**DIRECTIONS**
Echo every line, beginning with the one containing "Click the Screenshots" and continuing through the one containing "point(319,229)".

**SUPPLIED RECORDS**
-*-

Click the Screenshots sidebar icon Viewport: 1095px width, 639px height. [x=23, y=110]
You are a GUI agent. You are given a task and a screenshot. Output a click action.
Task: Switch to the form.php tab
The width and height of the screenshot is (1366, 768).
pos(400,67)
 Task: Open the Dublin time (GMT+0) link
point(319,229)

-*-

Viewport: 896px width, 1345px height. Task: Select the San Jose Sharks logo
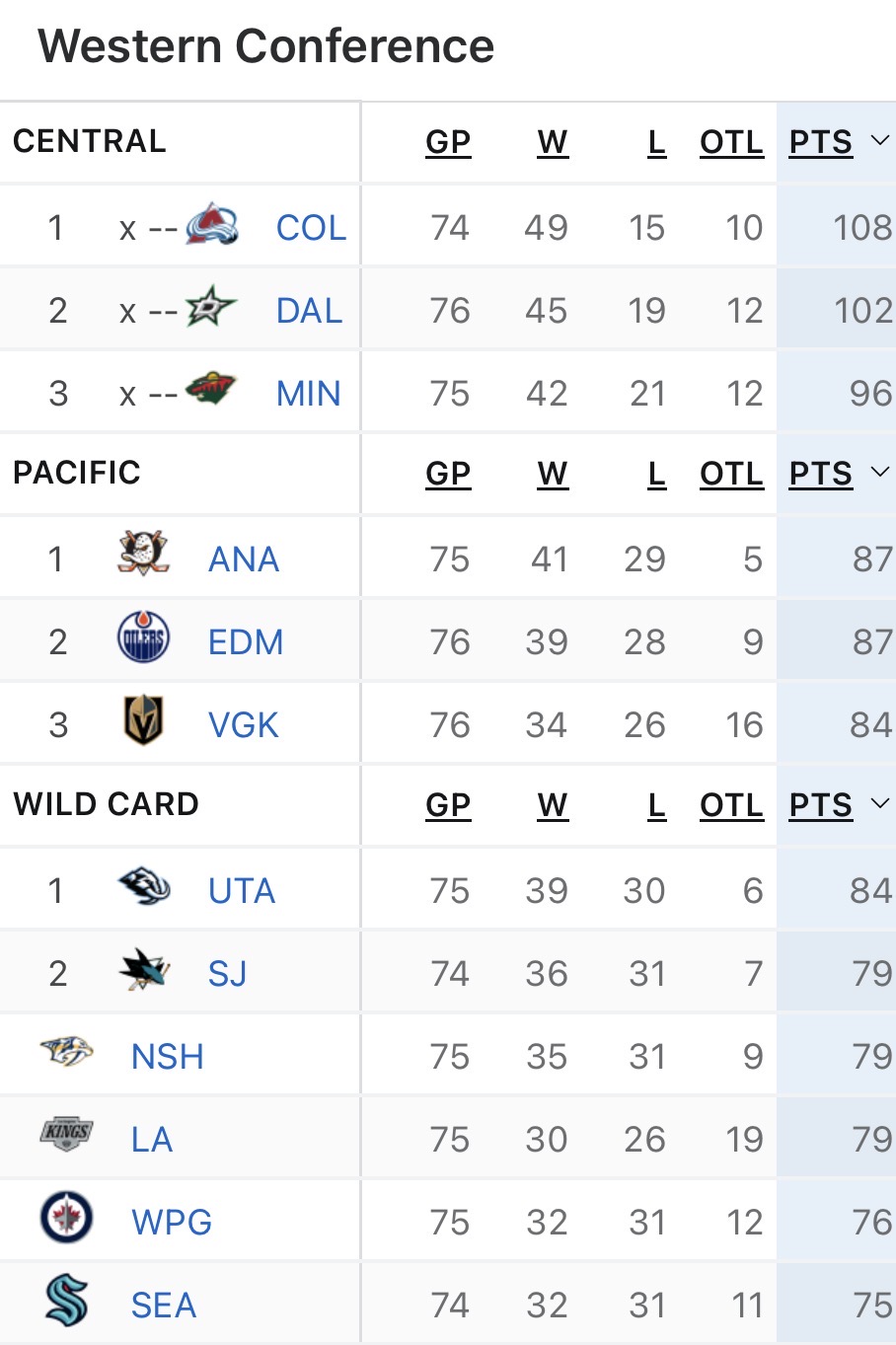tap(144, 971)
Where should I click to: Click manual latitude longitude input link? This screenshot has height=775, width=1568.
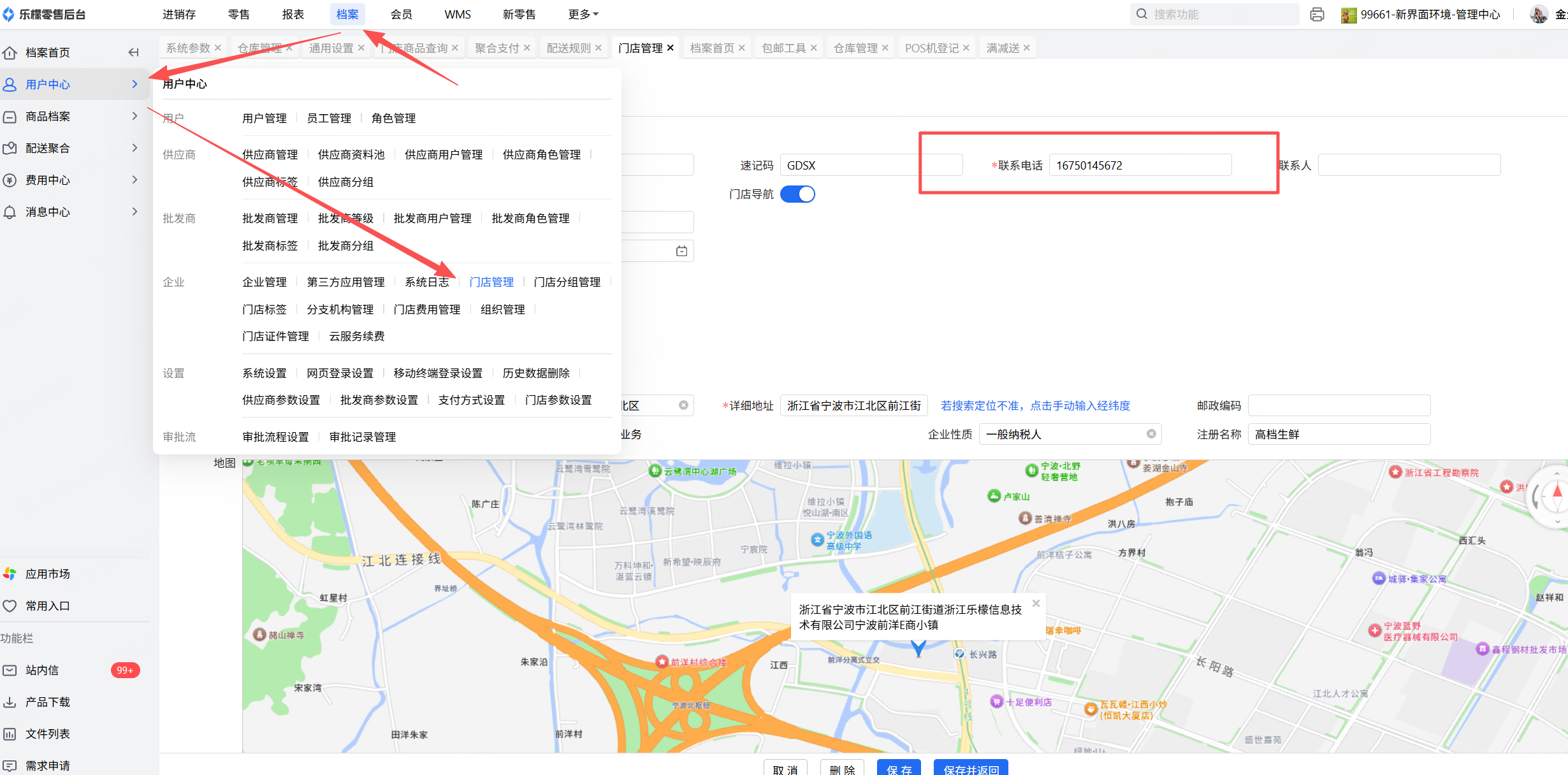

-*-

**RESULT OF THE TASK**
Click the Screenshots sidebar icon Viewport: 1095px width, 639px height. [x=23, y=110]
You are a GUI agent. You are given a task and a screenshot. Output a click action.
Task: Switch to the form.php tab
The width and height of the screenshot is (1366, 768).
pos(400,67)
 Task: Open the Dublin time (GMT+0) link
point(319,229)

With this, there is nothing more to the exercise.